Jobs refreshing slower on one cluster?

This support forum board is for support questions relating to Nagios Log Server, our solution for managing and monitoring critical log data.
Jklre
Posts: 163
Joined: Wed May 28, 2014 1:56 pm

Jobs refreshing slower on one cluster?

Post by Jklre »

I've been seeing jobs refreshing more slowly on one cluster. The settings are exactly the same as far as i can tell. I tried resetting the subsystem, checking the timezone and also bouncing the system.

US
freshnessUS.jpg

Canada
freshnessCAN.jpg
I do notice a difference in the amount of messages being processed by each node.

Canada (the slow one) has less rules but around 94,491 messages in the past 12 hours vs the US which is only getting 37,981 messages in the past 12 hours. The US does have 2000 or so rules where Canada only has 900. The weird thing is that the UI for both shows the jobs refreshing every minute.

The freshness data is based off of a check you guys helped me put together which seems to be working great. I did change it a little bit to be called with the check_mk agent we are using. Do you guys think that the ammount of traffic its receiving is effecting how long it takes these alerts to run? its quite a difference by a factor of 10 or so. Just looking for ideas.

Thank you guys.

Code: Select all

#!/bin/bash

latestalerttime=$(curl -s -XGET 'localhost:9200/nagioslogserver_log/_search?q=type:alert' -d '{
  "query": {
    "match_all": {}
  },
  "size": 1,
  "sort": [
    {
      "created": {
        "order": "desc"
      }
    }
  ]
}' | cut -d":" -f17 | cut -d"," -f1 | cut -c 1-10)

currenttime=$(date +%s)

#echo $latestalerttime
#echo $currenttime

#diff current time vs last alert runtime
diff=$(($currenttime - $latestalerttime))
if [ $diff -gt 300 ]; then
        echo "2" " " "NagiosLogServerJobs" "Freshness=$diff" "All Jobs are Not Happy Freshness=$diff" 
else
        echo "0" " " "NagiosLogServerJobs" "Freshness=$diff" "All Jobs are Happy Freshness=$diff" 
fi
You do not have the required permissions to view the files attached to this post.
jolson
Attack Rabbit
Posts: 2560
Joined: Thu Feb 12, 2015 12:40 pm

Re: Jobs refreshing slower on one cluster?

Post by jolson »

This is very interesting information, and I'm wondering if we can figure out what's causing the discrepancy by using correlation.

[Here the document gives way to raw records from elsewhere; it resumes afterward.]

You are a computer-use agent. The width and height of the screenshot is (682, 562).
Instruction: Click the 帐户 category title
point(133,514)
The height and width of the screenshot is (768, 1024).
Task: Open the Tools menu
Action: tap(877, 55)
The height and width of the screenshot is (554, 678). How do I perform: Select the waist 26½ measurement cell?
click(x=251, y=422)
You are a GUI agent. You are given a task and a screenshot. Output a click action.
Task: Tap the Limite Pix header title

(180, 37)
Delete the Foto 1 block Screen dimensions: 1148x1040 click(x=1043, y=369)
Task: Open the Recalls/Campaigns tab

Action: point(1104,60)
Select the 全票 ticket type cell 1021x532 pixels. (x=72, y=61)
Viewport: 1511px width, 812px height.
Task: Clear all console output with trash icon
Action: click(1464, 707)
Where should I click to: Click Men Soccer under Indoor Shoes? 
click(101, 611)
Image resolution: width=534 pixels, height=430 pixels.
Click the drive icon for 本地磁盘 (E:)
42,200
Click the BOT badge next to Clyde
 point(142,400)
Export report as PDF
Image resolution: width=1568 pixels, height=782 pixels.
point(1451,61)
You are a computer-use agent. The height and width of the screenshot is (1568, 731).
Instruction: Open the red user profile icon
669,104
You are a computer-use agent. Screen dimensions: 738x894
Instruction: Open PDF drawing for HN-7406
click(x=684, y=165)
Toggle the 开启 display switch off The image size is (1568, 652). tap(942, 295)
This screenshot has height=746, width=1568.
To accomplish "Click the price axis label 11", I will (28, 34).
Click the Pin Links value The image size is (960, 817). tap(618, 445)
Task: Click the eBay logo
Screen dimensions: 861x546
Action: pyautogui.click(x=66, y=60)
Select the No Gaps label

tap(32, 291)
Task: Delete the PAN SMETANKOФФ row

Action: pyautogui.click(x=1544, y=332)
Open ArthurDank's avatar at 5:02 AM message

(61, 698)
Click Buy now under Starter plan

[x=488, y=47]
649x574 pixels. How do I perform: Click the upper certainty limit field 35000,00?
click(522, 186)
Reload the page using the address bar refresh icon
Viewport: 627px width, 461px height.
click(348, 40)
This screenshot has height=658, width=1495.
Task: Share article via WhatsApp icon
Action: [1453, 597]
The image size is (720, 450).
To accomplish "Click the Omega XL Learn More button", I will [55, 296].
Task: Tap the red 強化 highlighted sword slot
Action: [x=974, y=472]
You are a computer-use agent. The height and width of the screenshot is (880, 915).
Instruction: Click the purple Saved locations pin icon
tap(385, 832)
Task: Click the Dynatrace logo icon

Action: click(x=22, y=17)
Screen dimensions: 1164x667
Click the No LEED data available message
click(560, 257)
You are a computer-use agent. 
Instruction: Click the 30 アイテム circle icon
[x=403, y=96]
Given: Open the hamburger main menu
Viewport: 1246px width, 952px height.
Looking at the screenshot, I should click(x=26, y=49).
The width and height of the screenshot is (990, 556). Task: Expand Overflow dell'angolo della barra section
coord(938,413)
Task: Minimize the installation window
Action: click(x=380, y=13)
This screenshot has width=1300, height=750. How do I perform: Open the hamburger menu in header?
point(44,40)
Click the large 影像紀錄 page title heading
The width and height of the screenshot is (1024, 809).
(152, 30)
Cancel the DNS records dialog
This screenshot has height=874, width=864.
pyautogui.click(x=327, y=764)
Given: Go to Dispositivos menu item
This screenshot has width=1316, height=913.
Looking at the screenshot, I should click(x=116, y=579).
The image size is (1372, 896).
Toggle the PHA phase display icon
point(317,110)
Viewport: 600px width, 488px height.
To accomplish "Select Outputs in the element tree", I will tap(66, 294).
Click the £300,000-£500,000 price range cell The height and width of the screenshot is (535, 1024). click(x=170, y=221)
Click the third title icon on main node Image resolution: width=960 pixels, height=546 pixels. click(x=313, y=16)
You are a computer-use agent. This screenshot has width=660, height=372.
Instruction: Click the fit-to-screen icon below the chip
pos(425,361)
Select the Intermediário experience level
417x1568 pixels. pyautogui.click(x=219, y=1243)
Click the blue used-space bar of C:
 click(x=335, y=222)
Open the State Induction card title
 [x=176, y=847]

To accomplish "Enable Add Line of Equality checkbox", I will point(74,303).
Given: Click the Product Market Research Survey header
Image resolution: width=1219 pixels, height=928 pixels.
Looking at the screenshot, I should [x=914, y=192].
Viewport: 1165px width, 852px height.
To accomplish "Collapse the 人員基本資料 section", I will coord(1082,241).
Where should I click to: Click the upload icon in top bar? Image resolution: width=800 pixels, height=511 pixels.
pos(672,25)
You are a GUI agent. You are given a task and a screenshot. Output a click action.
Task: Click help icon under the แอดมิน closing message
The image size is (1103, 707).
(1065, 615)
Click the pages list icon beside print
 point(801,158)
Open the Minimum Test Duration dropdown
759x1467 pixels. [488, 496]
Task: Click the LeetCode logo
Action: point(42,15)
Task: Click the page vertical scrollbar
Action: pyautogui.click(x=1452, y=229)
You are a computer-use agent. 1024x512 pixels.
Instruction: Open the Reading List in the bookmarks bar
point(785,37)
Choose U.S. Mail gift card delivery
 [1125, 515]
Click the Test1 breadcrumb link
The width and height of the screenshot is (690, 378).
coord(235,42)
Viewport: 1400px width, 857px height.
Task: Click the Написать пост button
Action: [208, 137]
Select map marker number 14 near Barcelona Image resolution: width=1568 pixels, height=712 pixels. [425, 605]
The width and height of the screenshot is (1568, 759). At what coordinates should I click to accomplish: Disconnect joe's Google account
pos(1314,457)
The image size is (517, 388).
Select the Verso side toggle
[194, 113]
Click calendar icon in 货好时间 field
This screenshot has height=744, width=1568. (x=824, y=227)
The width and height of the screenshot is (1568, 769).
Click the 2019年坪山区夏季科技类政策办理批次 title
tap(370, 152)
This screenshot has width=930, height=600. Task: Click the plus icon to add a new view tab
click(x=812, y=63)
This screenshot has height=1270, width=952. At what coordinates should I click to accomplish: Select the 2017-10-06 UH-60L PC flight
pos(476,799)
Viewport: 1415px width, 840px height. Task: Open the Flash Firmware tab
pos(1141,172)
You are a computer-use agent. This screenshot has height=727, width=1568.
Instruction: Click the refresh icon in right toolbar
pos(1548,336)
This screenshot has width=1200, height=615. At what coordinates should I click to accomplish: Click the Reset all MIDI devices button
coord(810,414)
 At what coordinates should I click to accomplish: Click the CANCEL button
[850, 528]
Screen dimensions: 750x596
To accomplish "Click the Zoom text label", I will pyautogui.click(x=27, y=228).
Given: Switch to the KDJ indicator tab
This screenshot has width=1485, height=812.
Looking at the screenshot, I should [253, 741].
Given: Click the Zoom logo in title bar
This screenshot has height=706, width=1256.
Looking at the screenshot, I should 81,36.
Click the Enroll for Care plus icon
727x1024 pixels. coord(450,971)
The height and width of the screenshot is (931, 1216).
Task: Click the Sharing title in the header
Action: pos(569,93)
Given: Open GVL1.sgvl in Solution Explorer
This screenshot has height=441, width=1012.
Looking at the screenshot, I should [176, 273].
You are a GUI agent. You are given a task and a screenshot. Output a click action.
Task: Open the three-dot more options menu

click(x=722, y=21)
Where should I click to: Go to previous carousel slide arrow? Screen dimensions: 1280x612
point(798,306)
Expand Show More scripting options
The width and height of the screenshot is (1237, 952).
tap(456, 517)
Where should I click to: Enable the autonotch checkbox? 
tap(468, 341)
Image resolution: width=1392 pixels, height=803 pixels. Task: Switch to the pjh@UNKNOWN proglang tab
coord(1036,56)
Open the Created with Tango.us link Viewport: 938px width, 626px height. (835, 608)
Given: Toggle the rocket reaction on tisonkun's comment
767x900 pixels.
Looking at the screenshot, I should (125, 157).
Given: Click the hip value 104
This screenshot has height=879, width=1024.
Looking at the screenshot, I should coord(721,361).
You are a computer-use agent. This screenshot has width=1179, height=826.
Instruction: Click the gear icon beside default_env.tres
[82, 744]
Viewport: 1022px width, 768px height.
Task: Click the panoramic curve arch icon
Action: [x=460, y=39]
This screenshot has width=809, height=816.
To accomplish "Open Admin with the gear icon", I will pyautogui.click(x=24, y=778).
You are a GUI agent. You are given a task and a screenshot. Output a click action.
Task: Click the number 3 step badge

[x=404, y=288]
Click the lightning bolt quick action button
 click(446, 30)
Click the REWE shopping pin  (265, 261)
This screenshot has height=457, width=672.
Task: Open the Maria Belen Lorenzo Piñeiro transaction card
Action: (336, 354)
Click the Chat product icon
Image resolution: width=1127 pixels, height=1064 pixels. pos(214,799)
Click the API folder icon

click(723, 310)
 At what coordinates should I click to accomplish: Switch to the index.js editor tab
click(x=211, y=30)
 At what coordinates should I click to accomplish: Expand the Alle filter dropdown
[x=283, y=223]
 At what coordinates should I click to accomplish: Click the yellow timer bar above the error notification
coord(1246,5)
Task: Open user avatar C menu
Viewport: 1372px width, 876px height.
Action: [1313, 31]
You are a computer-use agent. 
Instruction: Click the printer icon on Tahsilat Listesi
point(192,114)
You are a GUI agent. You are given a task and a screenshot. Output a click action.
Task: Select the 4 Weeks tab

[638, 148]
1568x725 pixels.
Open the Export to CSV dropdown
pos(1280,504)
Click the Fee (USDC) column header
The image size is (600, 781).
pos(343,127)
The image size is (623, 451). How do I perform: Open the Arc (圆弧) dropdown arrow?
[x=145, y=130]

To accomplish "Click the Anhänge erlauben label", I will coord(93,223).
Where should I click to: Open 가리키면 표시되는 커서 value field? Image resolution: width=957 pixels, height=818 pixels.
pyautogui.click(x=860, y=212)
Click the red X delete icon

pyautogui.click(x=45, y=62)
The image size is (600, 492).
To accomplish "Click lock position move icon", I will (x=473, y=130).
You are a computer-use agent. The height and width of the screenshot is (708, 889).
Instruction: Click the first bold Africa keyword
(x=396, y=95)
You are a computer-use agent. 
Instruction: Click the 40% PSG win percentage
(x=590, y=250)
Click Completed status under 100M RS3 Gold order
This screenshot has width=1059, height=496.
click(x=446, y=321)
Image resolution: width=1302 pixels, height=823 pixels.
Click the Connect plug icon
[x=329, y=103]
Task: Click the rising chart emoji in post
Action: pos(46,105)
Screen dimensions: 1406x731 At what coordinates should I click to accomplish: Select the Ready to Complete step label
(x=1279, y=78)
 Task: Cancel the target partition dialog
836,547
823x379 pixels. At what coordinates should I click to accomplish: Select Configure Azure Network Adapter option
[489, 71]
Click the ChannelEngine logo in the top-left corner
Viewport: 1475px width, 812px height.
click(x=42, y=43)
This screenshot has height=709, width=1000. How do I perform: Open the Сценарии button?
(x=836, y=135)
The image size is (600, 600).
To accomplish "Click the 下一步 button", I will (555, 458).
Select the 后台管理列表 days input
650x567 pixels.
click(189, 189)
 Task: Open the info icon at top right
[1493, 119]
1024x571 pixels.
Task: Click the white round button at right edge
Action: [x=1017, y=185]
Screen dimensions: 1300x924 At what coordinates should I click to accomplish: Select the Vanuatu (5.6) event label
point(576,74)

The US server seems just fine, but the CA server needs a little bit of tweaking. I'm wondering if the high log volume has anything to do with the alert subsystem being not as responsive as it should be.

Are the clusters similar in terms of total resources - CPU/memory/disk speed/latency? 800 seconds is concerning, as it means that alerts could be hanging for quite some time (resulting in 'missed' alerts).
Do you guys think that the ammount of traffic its receiving is effecting how long it takes these alerts to run?
Possibly. I would recommend taking one of two steps.

A) Increase the amount of memory in your CA cluster.

B) Increase the duration at which the subsystem fires (from 1m to 2m).

How have your alerts been? Are you still missing one or so per day, or has it been less noticeable?
Twits Blog
Show me a man who lives alone and has a perpetually clean kitchen, and 8 times out of 9 I'll show you a man with detestable spiritual qualities.
Jklre
Posts: 163
Joined: Wed May 28, 2014 1:56 pm

Re: Jobs refreshing slower on one cluster?

Post by Jklre »

jolson wrote:This is very interesting information, and I'm wondering if we can figure out what's causing the discrepancy by using correlation.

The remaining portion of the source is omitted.